D'autres pays sont confrontés à des problèmes équivalents. Au Royaume-Uni, certaines entreprises montent au créneau pour défendre publiquement le droit au congé en cas de fausse couche. Contrairement à la mortinatalité, la fausse couche est loin d'être toujours reconnue. Les congés en cas de mortinatalité restent davantage reconnus. C'est le cas aux États-Unis, en Belgique, en Suisse ou en Allemagne. La France avance à petits pas. En janvier 2024, elle lance un arrêt maladie sans jour de carence aux femmes enceintes faisant face à une interruption involontaire de grossesse. Mais la mesure ne concerne pas les partenaires.

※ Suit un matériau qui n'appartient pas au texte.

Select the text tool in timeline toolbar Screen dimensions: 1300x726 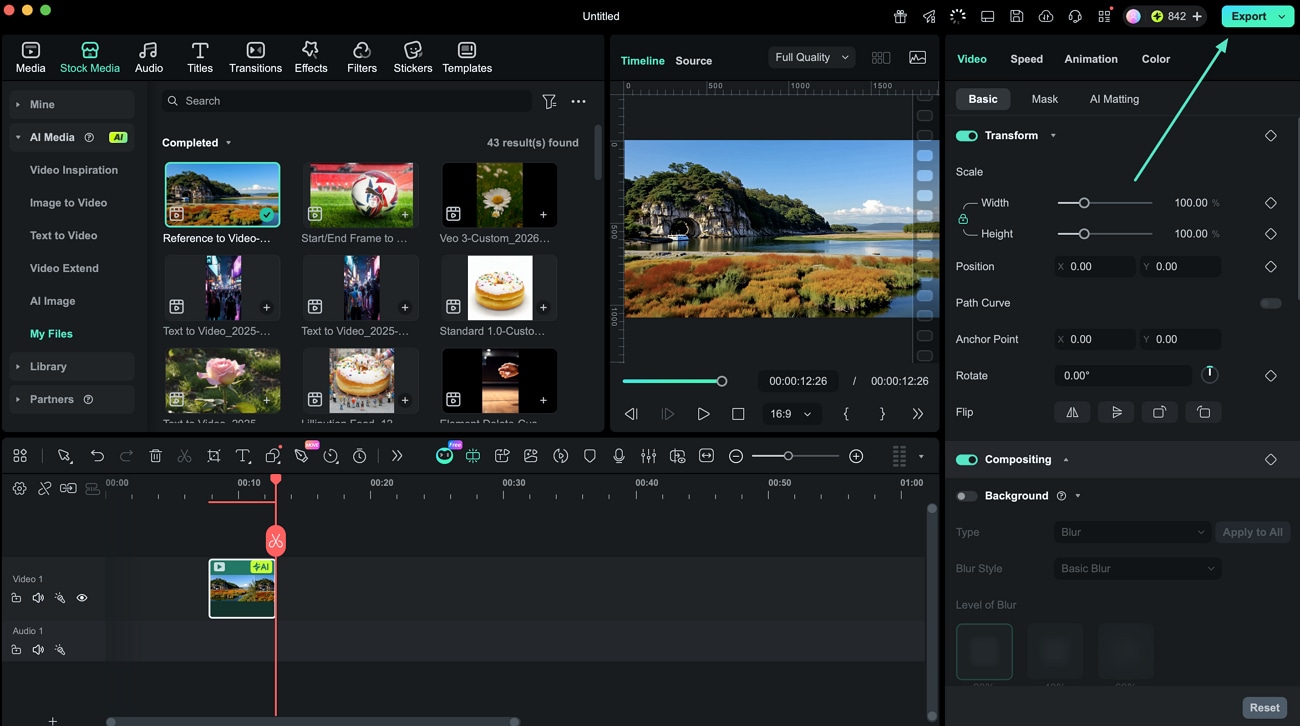pyautogui.click(x=242, y=456)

Pour une protection de la maternité au sens large

Les associations et médecins militant pour le droit au congé pour fausse couche revendiquent un élargissement de la conception de la maternité. Il est pour eux indispensable d'inclure les femmes faisant une fausse couche dans les dispositifs de protection de la maternité. La fausse couche souffre encore d'un manque de considération. Le sujet reste tabou, alors qu'on estime que chaque année, environ 23 millions de femmes sont confrontées à une fausse couche. Pour elles, il s'agit d'un véritable deuil, qui devrait être pris en charge comme tel.

Les médecins s'alignent sur cette vision et plaident pour une prise en charge étendue au conjoint. Le développement de congés pour les deux parents est une manière de reconnaître leur souffrance et de faciliter leur rétablissement. Car le traumatisme de la fausse couche peut entraîner des pathologies graves (dépressions, troubles anxiogènes, etc.). Reste à évaluer les implications financières. À l'heure des coupes budgétaires, la question fait reculer bien des gouvernements. Mais les militants comptent bien profiter de l'annonce belge pour relancer le débat.